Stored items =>
____

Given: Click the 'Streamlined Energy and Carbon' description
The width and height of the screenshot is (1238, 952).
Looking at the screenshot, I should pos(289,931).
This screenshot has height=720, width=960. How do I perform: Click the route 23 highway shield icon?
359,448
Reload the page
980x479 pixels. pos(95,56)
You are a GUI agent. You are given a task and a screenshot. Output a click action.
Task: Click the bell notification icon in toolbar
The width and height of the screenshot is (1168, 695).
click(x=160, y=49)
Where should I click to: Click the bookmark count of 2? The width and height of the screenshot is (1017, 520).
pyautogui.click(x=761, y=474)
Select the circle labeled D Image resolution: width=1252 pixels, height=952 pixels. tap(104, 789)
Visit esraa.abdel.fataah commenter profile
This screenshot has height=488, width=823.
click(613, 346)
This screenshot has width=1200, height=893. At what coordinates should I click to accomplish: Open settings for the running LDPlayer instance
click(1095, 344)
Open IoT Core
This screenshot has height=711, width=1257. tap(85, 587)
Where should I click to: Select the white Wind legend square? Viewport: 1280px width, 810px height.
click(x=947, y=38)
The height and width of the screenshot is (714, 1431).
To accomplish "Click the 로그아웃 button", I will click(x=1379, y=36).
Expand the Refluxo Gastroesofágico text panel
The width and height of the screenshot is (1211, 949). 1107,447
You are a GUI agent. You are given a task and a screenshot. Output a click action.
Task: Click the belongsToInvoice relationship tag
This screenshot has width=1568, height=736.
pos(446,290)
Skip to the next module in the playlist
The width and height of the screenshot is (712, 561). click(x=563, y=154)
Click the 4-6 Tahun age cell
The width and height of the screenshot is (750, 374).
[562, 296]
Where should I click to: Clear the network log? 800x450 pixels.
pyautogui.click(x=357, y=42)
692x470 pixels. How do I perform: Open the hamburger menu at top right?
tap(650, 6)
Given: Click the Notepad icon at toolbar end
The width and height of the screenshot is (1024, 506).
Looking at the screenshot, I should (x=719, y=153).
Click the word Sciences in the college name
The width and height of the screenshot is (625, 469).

____

Your goal =>
Copy every line of the data above exactly.

Solution to this problem =>
Given: Click the 'Streamlined Energy and Carbon' description
The width and height of the screenshot is (1238, 952).
Looking at the screenshot, I should pos(289,931).
This screenshot has height=720, width=960. How do I perform: Click the route 23 highway shield icon?
359,448
Reload the page
980x479 pixels. pos(95,56)
You are a GUI agent. You are given a task and a screenshot. Output a click action.
Task: Click the bell notification icon in toolbar
The width and height of the screenshot is (1168, 695).
click(x=160, y=49)
Where should I click to: Click the bookmark count of 2? The width and height of the screenshot is (1017, 520).
pyautogui.click(x=761, y=474)
Select the circle labeled D Image resolution: width=1252 pixels, height=952 pixels. tap(104, 789)
Visit esraa.abdel.fataah commenter profile
This screenshot has height=488, width=823.
click(613, 346)
This screenshot has width=1200, height=893. At what coordinates should I click to accomplish: Open settings for the running LDPlayer instance
click(1095, 344)
Open IoT Core
This screenshot has height=711, width=1257. tap(85, 587)
Where should I click to: Select the white Wind legend square? Viewport: 1280px width, 810px height.
click(x=947, y=38)
The height and width of the screenshot is (714, 1431).
To accomplish "Click the 로그아웃 button", I will click(x=1379, y=36).
Expand the Refluxo Gastroesofágico text panel
The width and height of the screenshot is (1211, 949). 1107,447
You are a GUI agent. You are given a task and a screenshot. Output a click action.
Task: Click the belongsToInvoice relationship tag
This screenshot has width=1568, height=736.
pos(446,290)
Skip to the next module in the playlist
The width and height of the screenshot is (712, 561). click(x=563, y=154)
Click the 4-6 Tahun age cell
The width and height of the screenshot is (750, 374).
[562, 296]
Where should I click to: Clear the network log? 800x450 pixels.
pyautogui.click(x=357, y=42)
692x470 pixels. How do I perform: Open the hamburger menu at top right?
tap(650, 6)
Given: Click the Notepad icon at toolbar end
The width and height of the screenshot is (1024, 506).
Looking at the screenshot, I should (x=719, y=153).
Click the word Sciences in the college name
The width and height of the screenshot is (625, 469).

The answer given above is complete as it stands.